● **Study questions**
1. According to the book review, which of Katie Farris's chapbooks won the 2021 Chad Walsh Poetry Award?
2. Name every poem title that the book review cites in parentheses after a quotation.
3. Write a continuation of the book review on Standing in the Forest of Being Alive, beginning after its final sentence.

● **Text under study**

Standing in the Forest of Being Alive

by Katie Farris

reviewed by Kimberly Ann Priest

“Dem bones, dem bones, dem dry bones,” I used to sing in my childhood, rattling my body like a skeleton to mimic Ezekiel’s words. Reading Katie Farris’s Standing in the Forest of Being Alive is like reading the autobiography of those bones before their skin has been sloughed off, before they “strip and fold / [their] clothes into a bag, surrender” (“On the Morning of the Port Surgery”). There’s a ghost in those bones, a full life lived, that must wander the land of the living contemplating “[t]his elastic earth: / with little ceremony / how it expands,” and how “a grave / is a door / we open.” And there, at its threshold, Farris describes how we:

lay our dead down in,
begging
like a key begs

a keyhole—

(“Woman with Amputated Breast at her Mother-in-Law’s Grave”). The speaker of these poems is going through the motions of eradicating the cancer in her breasts, waiting to know if she too will become dem dry bones, having lost all breath and dignity, let down through a keyhole guarded by the earth’s sod door.

Farris, author of boysgirls (2011), as well as the chapbooks A Net to Catch My Body in its Weaving (winner of the 2021 Chad Walsh Poetry Award), Mother Superior in Hell (2019) and Thirteen Intimacies (2017), calls Standing in the Forest “a memoir in poems.” In this poem-memoir, Farris writes centripetally from the rim of hope to the loci of fear. Romance and wit, bone scans, chemo, her lover’s gout, “[u]gly gardenias and muggy / sunsets, horizon glowing orange as a riot: all of these” Farris endures, training herself to look for, “in the midst of hell, what isn’t hell” (“The Wheel”).

[Collected data]
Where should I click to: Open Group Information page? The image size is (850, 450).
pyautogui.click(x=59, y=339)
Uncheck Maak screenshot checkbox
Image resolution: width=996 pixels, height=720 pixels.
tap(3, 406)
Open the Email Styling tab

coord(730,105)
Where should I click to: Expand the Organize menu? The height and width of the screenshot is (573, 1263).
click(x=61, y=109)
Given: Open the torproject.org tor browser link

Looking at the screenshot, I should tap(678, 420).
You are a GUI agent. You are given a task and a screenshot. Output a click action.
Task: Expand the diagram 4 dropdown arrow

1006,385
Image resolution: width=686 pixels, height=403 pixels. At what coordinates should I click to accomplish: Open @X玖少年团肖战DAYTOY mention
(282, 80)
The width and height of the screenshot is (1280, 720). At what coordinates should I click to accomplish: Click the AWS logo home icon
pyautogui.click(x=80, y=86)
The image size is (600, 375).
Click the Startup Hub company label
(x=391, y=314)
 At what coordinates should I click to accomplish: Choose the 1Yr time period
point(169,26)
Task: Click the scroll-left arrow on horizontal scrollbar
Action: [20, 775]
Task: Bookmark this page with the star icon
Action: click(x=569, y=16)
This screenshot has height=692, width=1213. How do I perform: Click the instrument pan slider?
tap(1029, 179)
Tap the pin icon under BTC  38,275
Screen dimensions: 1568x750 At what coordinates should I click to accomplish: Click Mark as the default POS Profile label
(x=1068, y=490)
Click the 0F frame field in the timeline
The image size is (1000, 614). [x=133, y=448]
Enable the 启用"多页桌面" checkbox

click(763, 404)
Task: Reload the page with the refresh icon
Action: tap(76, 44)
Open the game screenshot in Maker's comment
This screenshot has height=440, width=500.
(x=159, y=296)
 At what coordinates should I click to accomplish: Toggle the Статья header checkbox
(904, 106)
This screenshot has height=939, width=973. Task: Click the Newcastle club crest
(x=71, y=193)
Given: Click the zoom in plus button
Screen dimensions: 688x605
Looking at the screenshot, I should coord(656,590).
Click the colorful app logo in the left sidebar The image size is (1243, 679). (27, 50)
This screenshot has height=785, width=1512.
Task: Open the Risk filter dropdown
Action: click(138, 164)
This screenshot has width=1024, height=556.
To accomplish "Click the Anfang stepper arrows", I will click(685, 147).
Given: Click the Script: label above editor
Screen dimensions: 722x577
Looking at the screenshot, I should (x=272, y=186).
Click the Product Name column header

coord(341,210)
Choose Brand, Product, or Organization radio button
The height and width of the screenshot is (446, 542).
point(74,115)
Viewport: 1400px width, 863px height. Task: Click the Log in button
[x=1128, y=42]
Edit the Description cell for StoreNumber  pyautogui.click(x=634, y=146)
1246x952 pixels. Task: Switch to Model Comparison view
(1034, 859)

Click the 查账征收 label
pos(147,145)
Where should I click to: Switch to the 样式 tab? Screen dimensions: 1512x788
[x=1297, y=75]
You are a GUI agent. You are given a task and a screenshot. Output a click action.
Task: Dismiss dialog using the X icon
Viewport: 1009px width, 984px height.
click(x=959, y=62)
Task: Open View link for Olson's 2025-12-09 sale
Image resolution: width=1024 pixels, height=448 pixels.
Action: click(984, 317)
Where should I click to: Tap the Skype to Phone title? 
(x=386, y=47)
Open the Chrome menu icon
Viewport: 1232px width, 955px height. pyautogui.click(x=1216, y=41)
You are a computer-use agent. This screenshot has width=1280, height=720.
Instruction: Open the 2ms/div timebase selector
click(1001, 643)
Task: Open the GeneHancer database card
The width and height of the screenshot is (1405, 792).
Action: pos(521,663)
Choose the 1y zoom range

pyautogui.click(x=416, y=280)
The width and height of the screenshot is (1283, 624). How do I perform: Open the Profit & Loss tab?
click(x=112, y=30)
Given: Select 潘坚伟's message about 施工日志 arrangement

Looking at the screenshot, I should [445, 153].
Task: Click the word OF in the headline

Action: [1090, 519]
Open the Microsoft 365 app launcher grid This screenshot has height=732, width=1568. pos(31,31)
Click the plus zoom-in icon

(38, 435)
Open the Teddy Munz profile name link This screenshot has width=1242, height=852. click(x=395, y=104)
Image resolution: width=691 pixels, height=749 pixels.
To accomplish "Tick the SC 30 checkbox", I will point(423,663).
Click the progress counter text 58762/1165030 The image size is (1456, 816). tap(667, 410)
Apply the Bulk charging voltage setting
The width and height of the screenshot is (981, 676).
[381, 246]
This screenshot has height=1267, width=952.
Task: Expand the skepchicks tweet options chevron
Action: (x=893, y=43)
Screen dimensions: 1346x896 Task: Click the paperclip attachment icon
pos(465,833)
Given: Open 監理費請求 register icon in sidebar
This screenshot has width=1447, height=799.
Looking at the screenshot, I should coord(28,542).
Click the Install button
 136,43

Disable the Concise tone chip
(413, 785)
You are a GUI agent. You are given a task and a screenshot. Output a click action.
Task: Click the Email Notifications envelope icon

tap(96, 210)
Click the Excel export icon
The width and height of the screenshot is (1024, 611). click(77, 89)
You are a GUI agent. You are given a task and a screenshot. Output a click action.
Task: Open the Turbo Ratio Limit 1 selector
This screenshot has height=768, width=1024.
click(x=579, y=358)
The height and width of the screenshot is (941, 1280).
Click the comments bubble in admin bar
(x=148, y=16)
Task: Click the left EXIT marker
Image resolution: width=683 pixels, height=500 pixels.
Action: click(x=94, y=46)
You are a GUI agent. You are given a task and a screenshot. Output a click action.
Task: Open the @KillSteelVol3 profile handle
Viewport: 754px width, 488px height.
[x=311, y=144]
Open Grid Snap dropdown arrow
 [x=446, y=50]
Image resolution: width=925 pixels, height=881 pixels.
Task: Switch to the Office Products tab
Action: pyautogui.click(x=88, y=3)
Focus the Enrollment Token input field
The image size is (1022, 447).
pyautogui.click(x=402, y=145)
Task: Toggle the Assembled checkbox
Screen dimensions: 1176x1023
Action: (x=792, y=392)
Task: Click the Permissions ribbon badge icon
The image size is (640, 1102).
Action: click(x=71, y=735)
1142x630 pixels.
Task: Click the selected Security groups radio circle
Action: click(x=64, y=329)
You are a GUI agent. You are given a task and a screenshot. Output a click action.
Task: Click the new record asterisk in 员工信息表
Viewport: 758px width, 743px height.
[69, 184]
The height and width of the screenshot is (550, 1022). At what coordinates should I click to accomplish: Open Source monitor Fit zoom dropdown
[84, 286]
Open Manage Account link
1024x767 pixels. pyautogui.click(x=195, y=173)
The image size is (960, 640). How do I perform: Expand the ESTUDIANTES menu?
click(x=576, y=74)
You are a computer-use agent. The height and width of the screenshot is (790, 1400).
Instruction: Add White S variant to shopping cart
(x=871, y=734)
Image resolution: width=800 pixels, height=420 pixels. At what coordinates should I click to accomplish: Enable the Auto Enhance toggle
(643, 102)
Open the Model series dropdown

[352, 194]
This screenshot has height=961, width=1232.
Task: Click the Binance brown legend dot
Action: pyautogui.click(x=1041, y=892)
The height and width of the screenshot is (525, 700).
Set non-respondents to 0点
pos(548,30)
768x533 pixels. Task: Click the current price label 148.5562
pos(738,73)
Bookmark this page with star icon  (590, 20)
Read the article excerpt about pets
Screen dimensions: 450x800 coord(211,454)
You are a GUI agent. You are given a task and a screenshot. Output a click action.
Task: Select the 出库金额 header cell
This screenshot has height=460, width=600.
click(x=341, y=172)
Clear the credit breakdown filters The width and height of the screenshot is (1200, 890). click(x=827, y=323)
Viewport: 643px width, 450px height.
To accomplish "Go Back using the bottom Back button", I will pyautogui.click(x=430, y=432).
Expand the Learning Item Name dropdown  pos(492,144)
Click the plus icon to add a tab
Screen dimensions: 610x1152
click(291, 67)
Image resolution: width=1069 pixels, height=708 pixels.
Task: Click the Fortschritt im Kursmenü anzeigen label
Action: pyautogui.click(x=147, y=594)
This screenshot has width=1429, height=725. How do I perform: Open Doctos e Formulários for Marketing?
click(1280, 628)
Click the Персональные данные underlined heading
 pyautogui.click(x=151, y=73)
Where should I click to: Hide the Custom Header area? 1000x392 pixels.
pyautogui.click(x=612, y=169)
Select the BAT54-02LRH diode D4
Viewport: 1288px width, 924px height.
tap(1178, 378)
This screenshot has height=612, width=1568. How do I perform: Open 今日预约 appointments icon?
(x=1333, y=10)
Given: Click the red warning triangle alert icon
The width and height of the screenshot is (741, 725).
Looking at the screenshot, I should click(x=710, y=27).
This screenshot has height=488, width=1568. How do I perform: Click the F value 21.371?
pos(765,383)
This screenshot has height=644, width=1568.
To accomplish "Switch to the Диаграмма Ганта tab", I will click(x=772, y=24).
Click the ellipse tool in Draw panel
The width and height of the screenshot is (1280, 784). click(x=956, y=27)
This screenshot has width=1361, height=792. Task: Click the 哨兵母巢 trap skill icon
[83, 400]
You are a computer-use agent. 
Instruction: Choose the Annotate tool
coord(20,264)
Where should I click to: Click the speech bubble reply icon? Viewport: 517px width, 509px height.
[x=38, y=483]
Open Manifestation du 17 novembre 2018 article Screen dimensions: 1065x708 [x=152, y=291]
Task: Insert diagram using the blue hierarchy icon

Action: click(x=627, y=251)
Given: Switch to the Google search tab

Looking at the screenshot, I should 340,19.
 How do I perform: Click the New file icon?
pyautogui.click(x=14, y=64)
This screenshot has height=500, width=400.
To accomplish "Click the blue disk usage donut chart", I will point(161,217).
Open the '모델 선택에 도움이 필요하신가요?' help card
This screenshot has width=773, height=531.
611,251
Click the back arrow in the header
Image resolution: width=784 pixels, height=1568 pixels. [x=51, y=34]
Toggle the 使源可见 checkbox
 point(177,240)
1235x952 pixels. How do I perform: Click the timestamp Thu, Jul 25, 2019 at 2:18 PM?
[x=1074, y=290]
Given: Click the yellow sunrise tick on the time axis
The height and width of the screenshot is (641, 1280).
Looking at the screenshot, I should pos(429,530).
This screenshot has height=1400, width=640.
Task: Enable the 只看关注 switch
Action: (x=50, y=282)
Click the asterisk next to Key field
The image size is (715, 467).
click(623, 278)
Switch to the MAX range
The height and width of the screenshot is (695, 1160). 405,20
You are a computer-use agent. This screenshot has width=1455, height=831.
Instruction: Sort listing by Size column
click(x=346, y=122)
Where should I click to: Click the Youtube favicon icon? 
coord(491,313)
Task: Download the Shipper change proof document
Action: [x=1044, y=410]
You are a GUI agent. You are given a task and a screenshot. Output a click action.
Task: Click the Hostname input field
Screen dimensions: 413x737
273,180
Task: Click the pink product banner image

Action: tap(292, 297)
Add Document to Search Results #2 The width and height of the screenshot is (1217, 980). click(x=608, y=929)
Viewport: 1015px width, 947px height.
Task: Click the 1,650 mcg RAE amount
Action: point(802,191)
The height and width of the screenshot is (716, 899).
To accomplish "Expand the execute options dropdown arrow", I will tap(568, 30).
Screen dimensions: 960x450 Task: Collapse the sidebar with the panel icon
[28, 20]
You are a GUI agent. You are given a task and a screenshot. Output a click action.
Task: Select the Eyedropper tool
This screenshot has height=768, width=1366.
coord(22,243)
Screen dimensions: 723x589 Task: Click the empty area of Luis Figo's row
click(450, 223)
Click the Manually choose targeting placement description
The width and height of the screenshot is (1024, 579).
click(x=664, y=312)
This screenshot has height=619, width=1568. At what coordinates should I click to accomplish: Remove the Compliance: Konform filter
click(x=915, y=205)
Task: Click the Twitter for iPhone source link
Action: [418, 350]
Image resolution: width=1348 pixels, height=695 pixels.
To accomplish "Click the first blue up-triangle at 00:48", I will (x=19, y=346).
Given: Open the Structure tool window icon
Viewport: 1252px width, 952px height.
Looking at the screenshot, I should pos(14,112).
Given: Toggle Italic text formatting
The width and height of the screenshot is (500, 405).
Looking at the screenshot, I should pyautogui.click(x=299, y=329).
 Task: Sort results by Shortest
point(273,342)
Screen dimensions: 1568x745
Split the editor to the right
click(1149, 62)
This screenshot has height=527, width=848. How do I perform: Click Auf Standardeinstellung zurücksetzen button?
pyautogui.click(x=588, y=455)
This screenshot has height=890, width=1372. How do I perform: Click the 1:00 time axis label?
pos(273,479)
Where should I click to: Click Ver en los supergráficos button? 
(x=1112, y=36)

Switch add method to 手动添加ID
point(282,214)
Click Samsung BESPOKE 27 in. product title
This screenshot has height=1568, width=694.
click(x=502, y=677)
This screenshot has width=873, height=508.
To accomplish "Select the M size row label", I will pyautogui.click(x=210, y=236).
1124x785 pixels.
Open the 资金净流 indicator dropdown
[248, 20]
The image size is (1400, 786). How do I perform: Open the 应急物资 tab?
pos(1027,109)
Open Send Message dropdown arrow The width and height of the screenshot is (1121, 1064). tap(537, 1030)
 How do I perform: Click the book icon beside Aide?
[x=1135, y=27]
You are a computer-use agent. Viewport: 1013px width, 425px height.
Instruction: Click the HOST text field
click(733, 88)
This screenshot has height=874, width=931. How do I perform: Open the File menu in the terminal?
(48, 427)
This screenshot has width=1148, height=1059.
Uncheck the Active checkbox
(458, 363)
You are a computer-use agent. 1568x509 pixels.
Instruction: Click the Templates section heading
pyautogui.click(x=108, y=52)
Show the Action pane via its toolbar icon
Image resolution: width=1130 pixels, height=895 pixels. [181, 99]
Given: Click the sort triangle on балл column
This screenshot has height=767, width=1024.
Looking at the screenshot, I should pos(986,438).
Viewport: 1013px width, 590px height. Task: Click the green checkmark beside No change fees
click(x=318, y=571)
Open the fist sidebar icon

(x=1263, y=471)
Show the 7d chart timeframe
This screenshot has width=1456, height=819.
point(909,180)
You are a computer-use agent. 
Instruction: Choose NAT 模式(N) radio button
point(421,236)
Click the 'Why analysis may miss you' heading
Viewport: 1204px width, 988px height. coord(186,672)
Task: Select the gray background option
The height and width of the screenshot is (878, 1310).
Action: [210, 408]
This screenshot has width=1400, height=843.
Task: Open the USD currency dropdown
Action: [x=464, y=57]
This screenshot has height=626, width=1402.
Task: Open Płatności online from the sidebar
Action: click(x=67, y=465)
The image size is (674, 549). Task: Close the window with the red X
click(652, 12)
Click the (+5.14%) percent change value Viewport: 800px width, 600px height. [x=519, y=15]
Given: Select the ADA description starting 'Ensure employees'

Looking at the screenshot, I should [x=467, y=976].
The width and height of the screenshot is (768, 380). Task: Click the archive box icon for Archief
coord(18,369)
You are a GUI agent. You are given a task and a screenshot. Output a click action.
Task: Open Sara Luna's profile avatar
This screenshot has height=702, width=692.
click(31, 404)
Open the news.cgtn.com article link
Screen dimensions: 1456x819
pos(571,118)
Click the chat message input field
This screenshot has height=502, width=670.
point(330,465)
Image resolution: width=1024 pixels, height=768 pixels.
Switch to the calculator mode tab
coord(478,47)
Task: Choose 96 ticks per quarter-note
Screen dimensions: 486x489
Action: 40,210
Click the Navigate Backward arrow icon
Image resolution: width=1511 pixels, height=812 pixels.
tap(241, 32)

● **Answers per task**
1. A Net to Catch My Body in its Weaving

2.
"On the Morning of the Port Surgery"
"Woman with Amputated Breast at her Mother-in-Law's Grave"
"The Wheel"

3.
Memoir though they may be, these poems are breathy and roomy, a tickle up the spine, resembling in their ache and humor all that I appreciate about Japanese haiku: how saying little can say so much, and how a metaphor happens through keen observation. In a short stanza from “Emiloma: A Riddle & an Answer,” Farris signals the absence of her breasts in just a few lines without speaking of absence at all:

Will you be
my death, Emily?
Today I placed
your collected poems
over my breast, my heart
knocking fast
on your front cover.

Here, Emily Dickinson’s poems rest upon the poet’s chest where, unobstructed by her mammary glands, they thrum directly against her beating heart. Clean, sharp, swift, Farris says exactly enough for a reader to vividly imagine her meaning.

In her poem “In the Event of my Death,” a single line about her cat evokes a shared grief. “In solidarity with my first chemotherapy,” she says, “our cat leaves her whiskers on / the hardwood floor.” And then there is “If Marriage,” one of the shortest poems in the book which, in its entirety, hints at indecencies shared and celebrated between lovers:

If marriage
is a series
of increasing
intimacies, a slow
sweet collapse into
oneness, I
would still beg
your forgiveness
for asking
your assistance
unwinding that pale hair
from my hemorrhoid.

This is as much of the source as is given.